Finished dev [unoptimized + debuginfo] target(s) in 0.00s
Running target/debug/sandbox
Time elapsed in dynamic dispatching is: 90ns
Time elapsed in static dispatching is: 30ns

And I decided to set up a loop

    for i in 0..1000 {
        test_dynamic_dispatching(&a, &m);
    }

and

    for i in 0..1000 {
        test_static_dispatching(&a, &m);
    }

To my surprise, the results were unexpected:

Finished dev [unoptimized + debuginfo] target(s) in 0.00s
Running target/debug/sandbox
Time elapsed in dynamic dispatching is: 5.77µs
Time elapsed in static dispatching is: 7.033µs

Does anyone have insights into why this consistently occurs?

Thanks :smile:

Finished dev [unoptimized + debuginfo] target(s) in 0.00s

You're running unoptimized code. Therefore, the results aren't really meaningful for what performance you can get out of the two choices.

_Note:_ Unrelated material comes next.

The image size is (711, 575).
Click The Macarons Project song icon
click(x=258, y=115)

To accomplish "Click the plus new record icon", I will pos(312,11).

You should try an optimized build with cargo run --release.

However, optimization can also throw off benchmarks due to the code being optimized into nothing since it has constant inputs and ignored results; careful use of black_box() can be necessary to address this, like:

use std::hint::black_box;

for i in 0..1000 {
    black_box(test_dynamic_dispatching(black_box(&a), black_box(&m)));
}

It's generally wise to use a benchmark framework like Criterion which will not only automatically apply black_box() to the benchmarked function's output (and input if you use one of the input-carrying bench methods), but also do statistical analysis of the results to reduce noise.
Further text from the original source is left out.